** start THE DATA **

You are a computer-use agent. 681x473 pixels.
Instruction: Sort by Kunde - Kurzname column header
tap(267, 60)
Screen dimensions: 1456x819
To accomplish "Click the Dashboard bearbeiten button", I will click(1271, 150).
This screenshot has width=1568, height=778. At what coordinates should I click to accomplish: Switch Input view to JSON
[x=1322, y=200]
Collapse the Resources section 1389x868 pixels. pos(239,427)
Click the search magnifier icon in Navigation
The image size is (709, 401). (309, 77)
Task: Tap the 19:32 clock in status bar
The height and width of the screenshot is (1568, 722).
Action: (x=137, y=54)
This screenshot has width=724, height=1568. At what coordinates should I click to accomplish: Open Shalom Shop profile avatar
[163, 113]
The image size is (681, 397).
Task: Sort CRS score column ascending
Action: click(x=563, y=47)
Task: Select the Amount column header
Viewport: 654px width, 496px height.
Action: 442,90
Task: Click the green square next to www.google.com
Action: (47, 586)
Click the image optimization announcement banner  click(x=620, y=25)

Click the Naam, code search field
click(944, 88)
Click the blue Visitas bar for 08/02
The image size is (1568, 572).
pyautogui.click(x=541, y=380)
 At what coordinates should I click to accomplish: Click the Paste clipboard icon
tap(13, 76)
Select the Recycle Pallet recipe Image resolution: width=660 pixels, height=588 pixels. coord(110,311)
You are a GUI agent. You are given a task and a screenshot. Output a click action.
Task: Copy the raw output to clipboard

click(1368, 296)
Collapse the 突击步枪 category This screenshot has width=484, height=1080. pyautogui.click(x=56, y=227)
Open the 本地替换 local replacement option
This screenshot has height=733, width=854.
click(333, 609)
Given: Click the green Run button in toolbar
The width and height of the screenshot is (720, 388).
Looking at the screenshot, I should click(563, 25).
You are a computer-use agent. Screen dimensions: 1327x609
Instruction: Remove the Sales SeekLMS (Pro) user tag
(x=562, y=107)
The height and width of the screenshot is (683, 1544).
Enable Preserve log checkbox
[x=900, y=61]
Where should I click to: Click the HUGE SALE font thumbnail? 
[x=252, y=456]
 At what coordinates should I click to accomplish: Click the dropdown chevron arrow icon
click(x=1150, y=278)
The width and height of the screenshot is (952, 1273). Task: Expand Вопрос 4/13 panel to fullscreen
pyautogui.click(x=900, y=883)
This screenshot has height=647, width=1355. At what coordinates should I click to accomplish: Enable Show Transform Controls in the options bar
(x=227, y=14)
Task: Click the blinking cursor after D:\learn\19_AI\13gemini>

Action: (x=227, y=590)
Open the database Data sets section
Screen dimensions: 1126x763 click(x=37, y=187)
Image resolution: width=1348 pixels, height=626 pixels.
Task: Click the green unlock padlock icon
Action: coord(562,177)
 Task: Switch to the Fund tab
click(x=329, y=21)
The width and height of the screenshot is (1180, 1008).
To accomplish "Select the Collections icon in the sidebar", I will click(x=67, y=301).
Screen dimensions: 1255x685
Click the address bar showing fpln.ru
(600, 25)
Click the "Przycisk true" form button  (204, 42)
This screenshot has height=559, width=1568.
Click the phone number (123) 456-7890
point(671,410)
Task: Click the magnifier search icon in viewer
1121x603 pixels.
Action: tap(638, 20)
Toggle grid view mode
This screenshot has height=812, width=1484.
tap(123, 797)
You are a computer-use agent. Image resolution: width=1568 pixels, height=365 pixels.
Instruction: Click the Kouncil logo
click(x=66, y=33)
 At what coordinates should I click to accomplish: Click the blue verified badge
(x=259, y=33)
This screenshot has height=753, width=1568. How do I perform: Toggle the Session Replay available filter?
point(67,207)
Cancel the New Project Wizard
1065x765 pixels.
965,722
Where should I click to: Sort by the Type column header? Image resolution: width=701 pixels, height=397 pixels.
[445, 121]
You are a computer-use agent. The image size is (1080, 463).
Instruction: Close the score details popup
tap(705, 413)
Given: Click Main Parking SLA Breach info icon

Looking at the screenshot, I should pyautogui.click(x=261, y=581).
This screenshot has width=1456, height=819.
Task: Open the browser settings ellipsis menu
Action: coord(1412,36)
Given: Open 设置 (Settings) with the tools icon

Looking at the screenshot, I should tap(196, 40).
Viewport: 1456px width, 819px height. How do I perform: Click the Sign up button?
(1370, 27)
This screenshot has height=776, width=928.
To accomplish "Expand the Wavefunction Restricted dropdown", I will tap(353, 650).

** end THE DATA **

▶ EXERCISE DIRECTIONS
Update the listing above by changing each "computer-use agent" to "desktop automation agent", keeping every other line and character unchanged.

▶ SOLUTION TO THE PROBLEM
You are a desktop automation agent. 681x473 pixels.
Instruction: Sort by Kunde - Kurzname column header
tap(267, 60)
Screen dimensions: 1456x819
To accomplish "Click the Dashboard bearbeiten button", I will click(1271, 150).
This screenshot has width=1568, height=778. At what coordinates should I click to accomplish: Switch Input view to JSON
[x=1322, y=200]
Collapse the Resources section 1389x868 pixels. pos(239,427)
Click the search magnifier icon in Navigation
The image size is (709, 401). (309, 77)
Task: Tap the 19:32 clock in status bar
The height and width of the screenshot is (1568, 722).
Action: (x=137, y=54)
This screenshot has width=724, height=1568. At what coordinates should I click to accomplish: Open Shalom Shop profile avatar
[163, 113]
The image size is (681, 397).
Task: Sort CRS score column ascending
Action: click(x=563, y=47)
Task: Select the Amount column header
Viewport: 654px width, 496px height.
Action: 442,90
Task: Click the green square next to www.google.com
Action: (47, 586)
Click the image optimization announcement banner  click(x=620, y=25)

Click the Naam, code search field
click(944, 88)
Click the blue Visitas bar for 08/02
The image size is (1568, 572).
pyautogui.click(x=541, y=380)
 At what coordinates should I click to accomplish: Click the Paste clipboard icon
tap(13, 76)
Select the Recycle Pallet recipe Image resolution: width=660 pixels, height=588 pixels. coord(110,311)
You are a GUI agent. You are given a task and a screenshot. Output a click action.
Task: Copy the raw output to clipboard

click(1368, 296)
Collapse the 突击步枪 category This screenshot has width=484, height=1080. pyautogui.click(x=56, y=227)
Open the 本地替换 local replacement option
This screenshot has height=733, width=854.
click(333, 609)
Given: Click the green Run button in toolbar
The width and height of the screenshot is (720, 388).
Looking at the screenshot, I should click(563, 25).
You are a desktop automation agent. Screen dimensions: 1327x609
Instruction: Remove the Sales SeekLMS (Pro) user tag
(x=562, y=107)
The height and width of the screenshot is (683, 1544).
Enable Preserve log checkbox
[x=900, y=61]
Where should I click to: Click the HUGE SALE font thumbnail? 
[x=252, y=456]
 At what coordinates should I click to accomplish: Click the dropdown chevron arrow icon
click(x=1150, y=278)
The width and height of the screenshot is (952, 1273). Task: Expand Вопрос 4/13 panel to fullscreen
pyautogui.click(x=900, y=883)
This screenshot has height=647, width=1355. At what coordinates should I click to accomplish: Enable Show Transform Controls in the options bar
(x=227, y=14)
Task: Click the blinking cursor after D:\learn\19_AI\13gemini>

Action: (x=227, y=590)
Open the database Data sets section
Screen dimensions: 1126x763 click(x=37, y=187)
Image resolution: width=1348 pixels, height=626 pixels.
Task: Click the green unlock padlock icon
Action: coord(562,177)
 Task: Switch to the Fund tab
click(x=329, y=21)
The width and height of the screenshot is (1180, 1008).
To accomplish "Select the Collections icon in the sidebar", I will click(x=67, y=301).
Screen dimensions: 1255x685
Click the address bar showing fpln.ru
(600, 25)
Click the "Przycisk true" form button  (204, 42)
This screenshot has height=559, width=1568.
Click the phone number (123) 456-7890
point(671,410)
Task: Click the magnifier search icon in viewer
1121x603 pixels.
Action: tap(638, 20)
Toggle grid view mode
This screenshot has height=812, width=1484.
tap(123, 797)
You are a desktop automation agent. Image resolution: width=1568 pixels, height=365 pixels.
Instruction: Click the Kouncil logo
click(x=66, y=33)
 At what coordinates should I click to accomplish: Click the blue verified badge
(x=259, y=33)
This screenshot has height=753, width=1568. How do I perform: Toggle the Session Replay available filter?
point(67,207)
Cancel the New Project Wizard
1065x765 pixels.
965,722
Where should I click to: Sort by the Type column header? Image resolution: width=701 pixels, height=397 pixels.
[445, 121]
You are a desktop automation agent. The image size is (1080, 463).
Instruction: Close the score details popup
tap(705, 413)
Given: Click Main Parking SLA Breach info icon

Looking at the screenshot, I should pyautogui.click(x=261, y=581).
This screenshot has width=1456, height=819.
Task: Open the browser settings ellipsis menu
Action: coord(1412,36)
Given: Open 设置 (Settings) with the tools icon

Looking at the screenshot, I should tap(196, 40).
Viewport: 1456px width, 819px height. How do I perform: Click the Sign up button?
(1370, 27)
This screenshot has height=776, width=928.
To accomplish "Expand the Wavefunction Restricted dropdown", I will tap(353, 650).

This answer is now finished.